## The task
For the entries below, the result should be an exact transcription of the lines from the one with "Open the 사업소개 menu" up to and including the one with "You are a computer-use", and only those.

Data to process below:

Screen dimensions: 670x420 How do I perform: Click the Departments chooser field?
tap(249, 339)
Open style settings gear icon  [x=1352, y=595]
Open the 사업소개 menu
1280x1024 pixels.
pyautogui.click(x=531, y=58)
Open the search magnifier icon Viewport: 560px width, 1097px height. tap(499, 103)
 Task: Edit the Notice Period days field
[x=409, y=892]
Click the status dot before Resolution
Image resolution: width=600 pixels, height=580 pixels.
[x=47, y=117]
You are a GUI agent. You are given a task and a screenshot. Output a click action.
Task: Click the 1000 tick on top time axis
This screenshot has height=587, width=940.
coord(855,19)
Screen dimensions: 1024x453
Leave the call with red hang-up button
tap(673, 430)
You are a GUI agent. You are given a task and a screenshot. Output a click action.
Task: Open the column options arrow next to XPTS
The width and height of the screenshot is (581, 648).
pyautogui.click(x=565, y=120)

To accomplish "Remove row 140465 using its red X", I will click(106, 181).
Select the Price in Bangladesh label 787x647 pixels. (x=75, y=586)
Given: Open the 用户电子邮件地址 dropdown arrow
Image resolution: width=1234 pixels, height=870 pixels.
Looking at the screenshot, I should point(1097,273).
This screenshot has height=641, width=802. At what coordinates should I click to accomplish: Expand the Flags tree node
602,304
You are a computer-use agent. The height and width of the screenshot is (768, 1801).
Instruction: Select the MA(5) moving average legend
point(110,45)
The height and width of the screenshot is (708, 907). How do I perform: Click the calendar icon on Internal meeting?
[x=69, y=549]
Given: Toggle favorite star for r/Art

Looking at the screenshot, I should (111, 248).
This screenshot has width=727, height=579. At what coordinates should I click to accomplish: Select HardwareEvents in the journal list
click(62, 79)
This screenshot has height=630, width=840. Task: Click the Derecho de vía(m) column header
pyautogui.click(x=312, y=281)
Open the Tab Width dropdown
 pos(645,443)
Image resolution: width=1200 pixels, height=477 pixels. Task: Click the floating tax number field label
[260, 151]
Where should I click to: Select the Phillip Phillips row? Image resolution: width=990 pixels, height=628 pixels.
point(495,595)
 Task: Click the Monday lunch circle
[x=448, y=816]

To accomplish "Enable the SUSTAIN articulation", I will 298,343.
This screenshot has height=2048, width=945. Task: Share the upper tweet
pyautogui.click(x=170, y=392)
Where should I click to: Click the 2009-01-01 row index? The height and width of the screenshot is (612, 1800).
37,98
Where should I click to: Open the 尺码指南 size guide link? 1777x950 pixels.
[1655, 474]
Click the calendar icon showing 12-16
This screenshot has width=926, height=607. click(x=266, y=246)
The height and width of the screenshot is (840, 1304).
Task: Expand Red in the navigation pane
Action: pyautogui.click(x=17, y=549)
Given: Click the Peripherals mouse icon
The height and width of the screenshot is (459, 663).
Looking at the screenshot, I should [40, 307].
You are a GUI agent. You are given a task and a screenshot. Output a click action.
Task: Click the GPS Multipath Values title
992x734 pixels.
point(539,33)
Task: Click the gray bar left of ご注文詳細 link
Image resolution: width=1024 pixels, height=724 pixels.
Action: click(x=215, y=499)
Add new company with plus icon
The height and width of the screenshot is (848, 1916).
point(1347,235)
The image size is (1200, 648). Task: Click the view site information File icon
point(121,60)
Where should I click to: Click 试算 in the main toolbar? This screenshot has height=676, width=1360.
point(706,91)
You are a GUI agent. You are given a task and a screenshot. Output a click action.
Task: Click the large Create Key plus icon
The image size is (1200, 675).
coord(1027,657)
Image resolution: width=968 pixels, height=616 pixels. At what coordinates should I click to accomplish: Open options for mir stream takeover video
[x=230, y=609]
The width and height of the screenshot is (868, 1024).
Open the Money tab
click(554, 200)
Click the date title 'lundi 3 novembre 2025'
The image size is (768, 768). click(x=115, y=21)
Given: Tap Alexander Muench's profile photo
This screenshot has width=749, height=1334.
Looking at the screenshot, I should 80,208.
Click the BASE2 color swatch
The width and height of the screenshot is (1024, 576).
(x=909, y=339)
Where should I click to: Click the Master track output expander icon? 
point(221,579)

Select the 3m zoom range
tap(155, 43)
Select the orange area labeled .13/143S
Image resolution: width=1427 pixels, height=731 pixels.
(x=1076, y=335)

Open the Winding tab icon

End of Data to process.

## Answer
Open the 사업소개 menu
1280x1024 pixels.
pyautogui.click(x=531, y=58)
Open the search magnifier icon Viewport: 560px width, 1097px height. tap(499, 103)
 Task: Edit the Notice Period days field
[x=409, y=892]
Click the status dot before Resolution
Image resolution: width=600 pixels, height=580 pixels.
[x=47, y=117]
You are a GUI agent. You are given a task and a screenshot. Output a click action.
Task: Click the 1000 tick on top time axis
This screenshot has height=587, width=940.
coord(855,19)
Screen dimensions: 1024x453
Leave the call with red hang-up button
tap(673, 430)
You are a GUI agent. You are given a task and a screenshot. Output a click action.
Task: Open the column options arrow next to XPTS
The width and height of the screenshot is (581, 648).
pyautogui.click(x=565, y=120)

To accomplish "Remove row 140465 using its red X", I will click(106, 181).
Select the Price in Bangladesh label 787x647 pixels. (x=75, y=586)
Given: Open the 用户电子邮件地址 dropdown arrow
Image resolution: width=1234 pixels, height=870 pixels.
Looking at the screenshot, I should point(1097,273).
This screenshot has height=641, width=802. At what coordinates should I click to accomplish: Expand the Flags tree node
602,304
You are a computer-use agent. The height and width of the screenshot is (768, 1801).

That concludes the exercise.